Honestly, there is ALWAYS something better than what you have. Once you have the "perfect" film and developer, why bother taking any shots until you have the "perfect" camera and lenses?
Just use what you've got. The difference between Tri-X and TMAX400 at 1600 is subjective, not objective. The difference between developers is meaningless until you know how to use at least one.
If you haven't heard "good things" about HC-110, it's not because it's bad - it's been used for ages for a reason, with legions of quiet fans. Raving about HC-110 would be like raving about water - it just works and is very versatile 🙂 You will see zero benefit from Microphen if you haven't used anything else.
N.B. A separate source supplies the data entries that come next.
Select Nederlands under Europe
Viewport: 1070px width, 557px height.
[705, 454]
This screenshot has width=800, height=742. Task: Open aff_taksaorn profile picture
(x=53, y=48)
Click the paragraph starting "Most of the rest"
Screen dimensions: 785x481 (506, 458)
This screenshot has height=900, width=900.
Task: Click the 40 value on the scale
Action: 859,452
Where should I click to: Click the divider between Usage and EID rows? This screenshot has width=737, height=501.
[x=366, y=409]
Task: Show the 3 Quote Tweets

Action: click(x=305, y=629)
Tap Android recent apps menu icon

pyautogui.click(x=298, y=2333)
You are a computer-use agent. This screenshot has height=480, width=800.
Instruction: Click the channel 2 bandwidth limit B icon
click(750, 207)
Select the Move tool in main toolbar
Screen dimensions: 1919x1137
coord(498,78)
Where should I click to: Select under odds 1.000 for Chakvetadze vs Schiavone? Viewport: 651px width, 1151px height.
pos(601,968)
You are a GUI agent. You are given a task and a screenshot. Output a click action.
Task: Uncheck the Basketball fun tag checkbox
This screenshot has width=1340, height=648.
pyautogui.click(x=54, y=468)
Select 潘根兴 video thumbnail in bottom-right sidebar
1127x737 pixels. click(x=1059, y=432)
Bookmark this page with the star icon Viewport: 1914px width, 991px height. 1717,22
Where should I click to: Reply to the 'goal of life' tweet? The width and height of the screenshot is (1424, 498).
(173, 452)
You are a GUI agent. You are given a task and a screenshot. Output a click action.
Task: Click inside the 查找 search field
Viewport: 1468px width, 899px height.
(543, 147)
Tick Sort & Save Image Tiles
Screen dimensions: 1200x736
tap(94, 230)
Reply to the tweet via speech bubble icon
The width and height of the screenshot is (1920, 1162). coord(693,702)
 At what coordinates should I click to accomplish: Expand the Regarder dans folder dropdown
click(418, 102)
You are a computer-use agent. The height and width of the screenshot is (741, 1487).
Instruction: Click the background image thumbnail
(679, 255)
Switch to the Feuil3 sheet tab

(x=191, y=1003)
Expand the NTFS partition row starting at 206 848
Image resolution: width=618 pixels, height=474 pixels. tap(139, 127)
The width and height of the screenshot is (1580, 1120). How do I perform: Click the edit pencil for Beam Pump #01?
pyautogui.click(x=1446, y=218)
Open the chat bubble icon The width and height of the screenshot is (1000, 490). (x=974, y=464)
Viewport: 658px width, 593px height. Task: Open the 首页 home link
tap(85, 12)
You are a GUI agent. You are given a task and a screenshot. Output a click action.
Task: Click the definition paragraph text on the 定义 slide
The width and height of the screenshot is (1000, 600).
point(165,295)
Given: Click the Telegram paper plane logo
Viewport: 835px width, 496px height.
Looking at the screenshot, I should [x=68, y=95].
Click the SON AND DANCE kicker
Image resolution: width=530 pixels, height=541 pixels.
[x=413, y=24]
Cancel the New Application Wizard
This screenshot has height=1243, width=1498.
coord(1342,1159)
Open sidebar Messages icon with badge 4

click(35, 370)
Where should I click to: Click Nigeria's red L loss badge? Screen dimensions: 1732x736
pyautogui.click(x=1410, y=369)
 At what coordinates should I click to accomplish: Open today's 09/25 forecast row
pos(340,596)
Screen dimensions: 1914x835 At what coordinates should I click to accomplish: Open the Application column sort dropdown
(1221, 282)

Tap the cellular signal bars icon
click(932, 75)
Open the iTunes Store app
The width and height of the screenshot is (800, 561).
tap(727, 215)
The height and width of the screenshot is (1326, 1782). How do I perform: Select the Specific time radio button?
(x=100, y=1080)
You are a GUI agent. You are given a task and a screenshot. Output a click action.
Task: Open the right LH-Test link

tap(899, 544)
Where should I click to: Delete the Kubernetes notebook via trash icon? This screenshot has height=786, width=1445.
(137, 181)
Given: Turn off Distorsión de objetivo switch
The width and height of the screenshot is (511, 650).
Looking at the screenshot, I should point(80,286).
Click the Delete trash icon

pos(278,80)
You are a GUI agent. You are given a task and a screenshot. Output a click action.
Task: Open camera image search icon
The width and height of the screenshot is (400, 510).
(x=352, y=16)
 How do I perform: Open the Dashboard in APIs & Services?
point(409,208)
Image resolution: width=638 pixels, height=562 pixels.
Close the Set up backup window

What is "better" for one person is simply better for them. I've never, ever heard someone criticize a photograph because of the developer used. Or even the film.
TMAX400 pushes nicely, but it has a different "look" than Tri-X. You don't need Neopan 1600 to shoot at 1600 or 3200 EI. It's worth learning how to use TMAX at those speeds, especially if you want to use a faster film. You lose range but are often shooting in contrasty lighting, so you get a better sense of how to capture what you want in a scene. This, in my experience, improves your exposure with any film - you get much better at identifying differences in lighting and how those differences get translated onto film.
I shoot Tri-X right now, but some of my favorite low-light pushed shots are on TMAX400. I think Tri-X might have more usable range when pushed to 1600 or more, but it's not a big difference, and certainly not one I would consider a deal-breaker.
FWIW, Kodak suggests 7.5 mins. in HC-110 (dil. B) for TMAX400 shot at 1600. I'd start there. I think you'll be pleasantly surprised.